I am also seeing this on some Macs on 10.14.6 (18G95):

0cd3950fb7ae4e149967e67026e25d19

Having seen something similar on iOS in the past I hit cancel all commands, ran through the Auto Installs for VPP Apps and did Edit then Save, did a software update on the Mac in question and the Apps began to install, in my experience with iOS VPP Apps jamming the Software update (to 18G103 Supplemental Update 2) is likely irrelevant. But I have at least two others to check so let's see.

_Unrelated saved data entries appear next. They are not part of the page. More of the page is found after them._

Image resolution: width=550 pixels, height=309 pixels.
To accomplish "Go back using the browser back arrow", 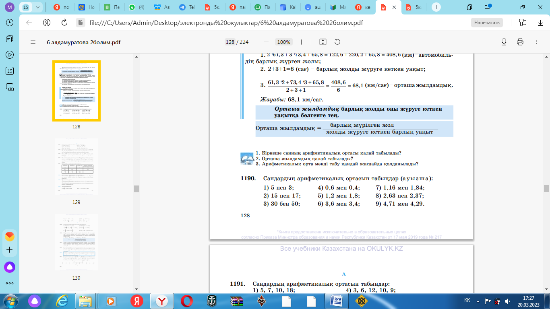I will [29, 23].
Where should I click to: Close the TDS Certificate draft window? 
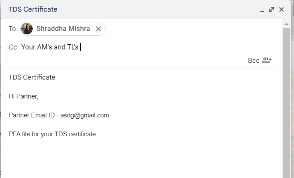282,9
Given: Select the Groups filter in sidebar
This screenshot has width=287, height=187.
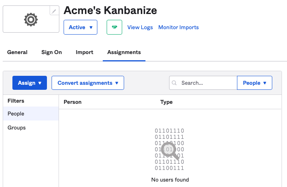Looking at the screenshot, I should click(x=17, y=128).
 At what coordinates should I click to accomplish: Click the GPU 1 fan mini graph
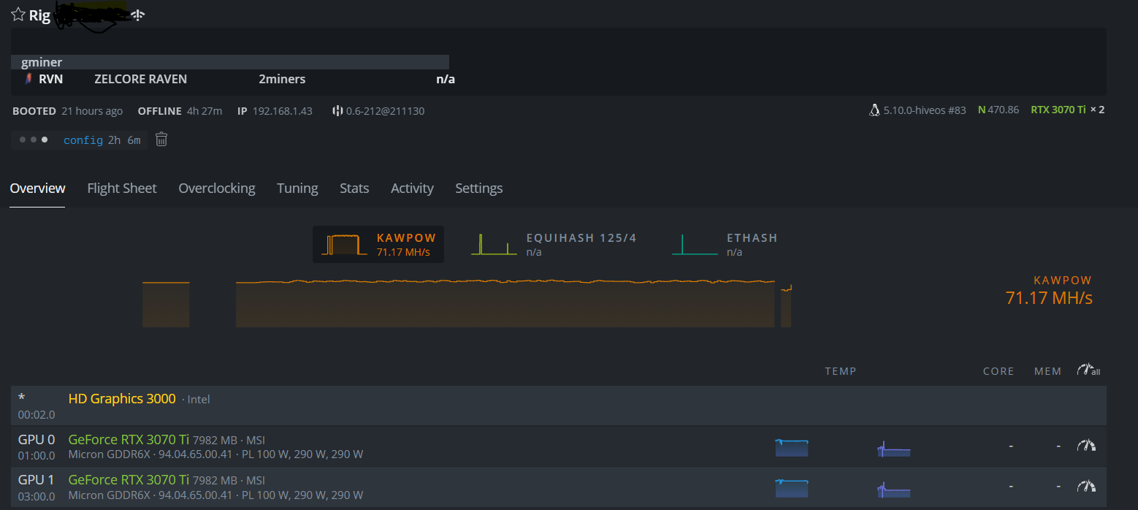tap(893, 487)
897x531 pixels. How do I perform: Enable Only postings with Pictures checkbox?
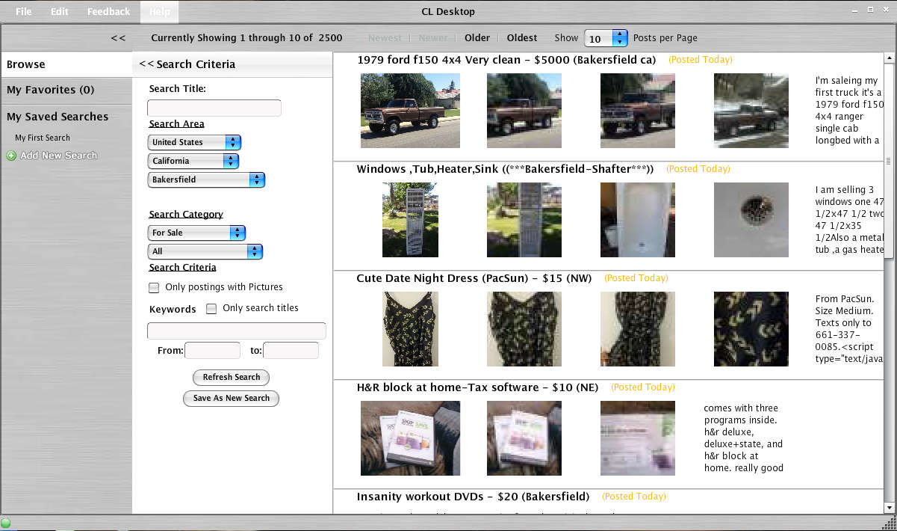point(155,287)
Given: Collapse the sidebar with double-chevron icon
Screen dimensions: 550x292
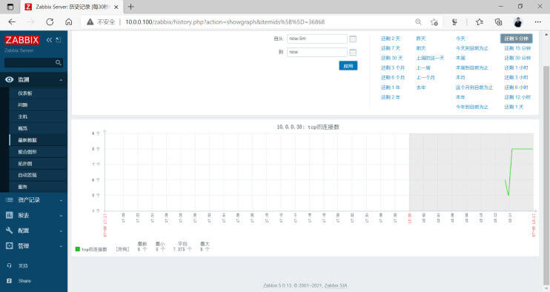Looking at the screenshot, I should tap(49, 40).
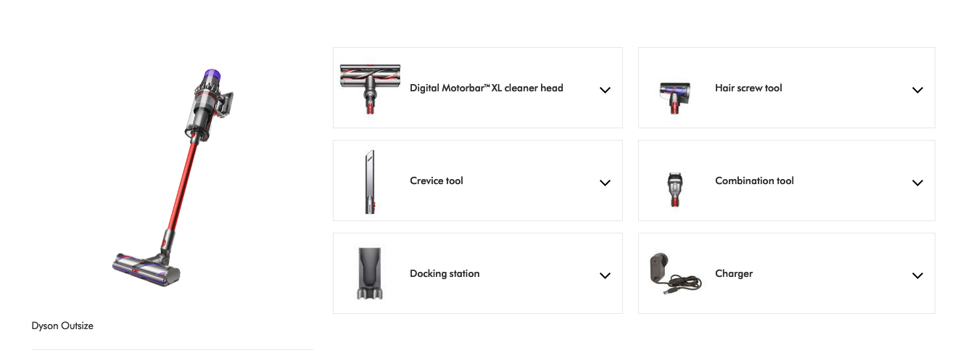Expand the Docking station chevron
Image resolution: width=963 pixels, height=361 pixels.
point(605,275)
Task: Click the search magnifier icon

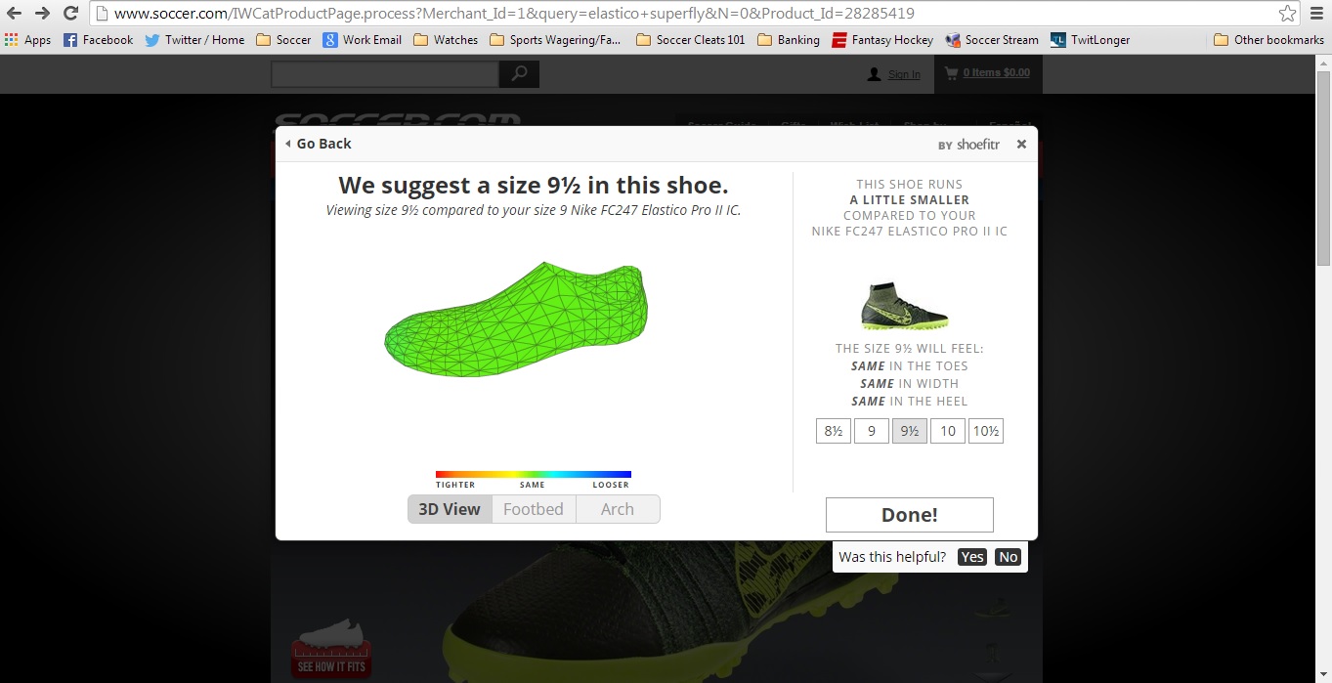Action: point(519,74)
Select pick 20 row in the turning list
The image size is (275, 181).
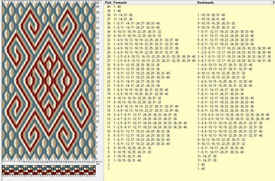(189, 90)
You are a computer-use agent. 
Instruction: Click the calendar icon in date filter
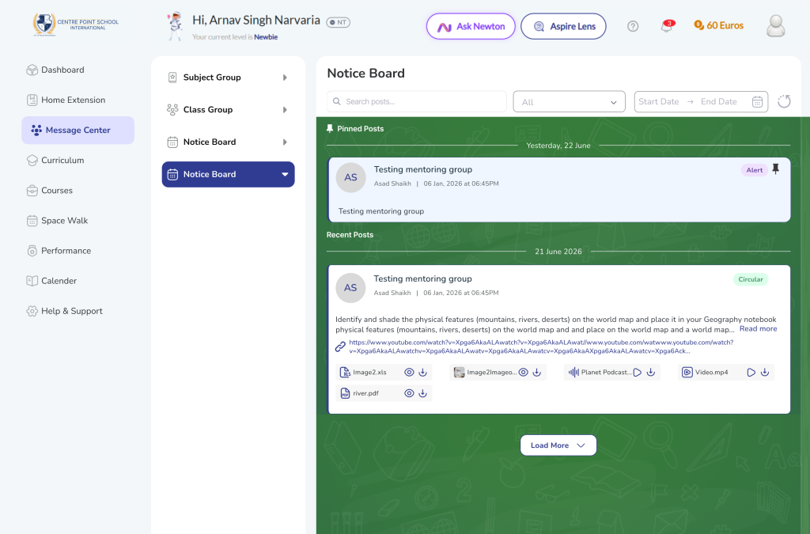point(757,102)
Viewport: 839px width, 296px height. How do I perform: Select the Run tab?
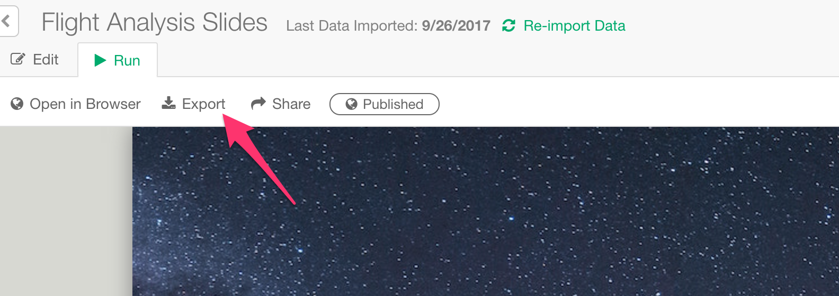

So it looks like a workaround if not a fix.

ajfunk
Contributor

I was setting up a Mac yesterday at around 1:30PM EST and VPP apps started deploying to it after a few minutes. About an hour later, I was setting up a Mac and got the error 72. Tried cancelling the app installs in the Management tab 5 times, but with no success..

jimnorrisiv
New Contributor II

Had this issue today and was able to finally resolve it by downloading and re-uploading my VPP cert.

rustino
New Contributor

Was having this issue then tried @jimnorrisiv idea and it worked for me as well.

rhooper
Contributor III

We are having the issue even with 10.14.6 and the supplemental update installed. I spoke to JAMF and to Apple. both are saying it is an Apple thing that appeared after one of the updates. We have also tried several fixes including update the token. it still is not downloading Mac Apps. Working with Apple and JAMF simultaneously.
hoping it will be resolved soon.

maxhewett
New Contributor II

This is still an issue for us on 10.15 - has anyone else had a chance to test on Catalina?

mgshepherd
Contributor

@maxhewett Just stumbled across this post because I started with a fresh install of Catalina today and I'm having the same issue.

maxhewett
New Contributor II

@mgshepherd Same boat as me - I've tried refreshing the .vpptoken and that hasn't helped. I'm going to open a support ticket with Jamf.

mpout
New Contributor II

Still getting this issue. Thankfully defered the role out of Catalina but this is happening during testing any updates on this from JAMF would be appreciated!!!

EDIT: Further tests, presenting on both Catalina AND Mojave, on all networks. Driving me nuts!

psmeltzer
New Contributor

Just adding another confirmation to the idea there is something wrong at Apple's end here.
We have the same problem.
Existing devices receiving free software titles assigned to them by VPP from JAMF.
Newly enrolled Mojave devices failing to get free software assigned by VPP. MS Office and Slack

VPP redownload call timed out <MDMClientError:72> Is the reason given in jamf Pro.

I've tried on our network with carefully crafted SSL exceptions.
On our insecure wifi which has no TLS inspection
And on a mobile 4g hotspot we use to eliminate our own network entirely.
Behaviour is consistent. VPP software not assigned.

The only MDM failures are software assignments. Other MDM commands are completing.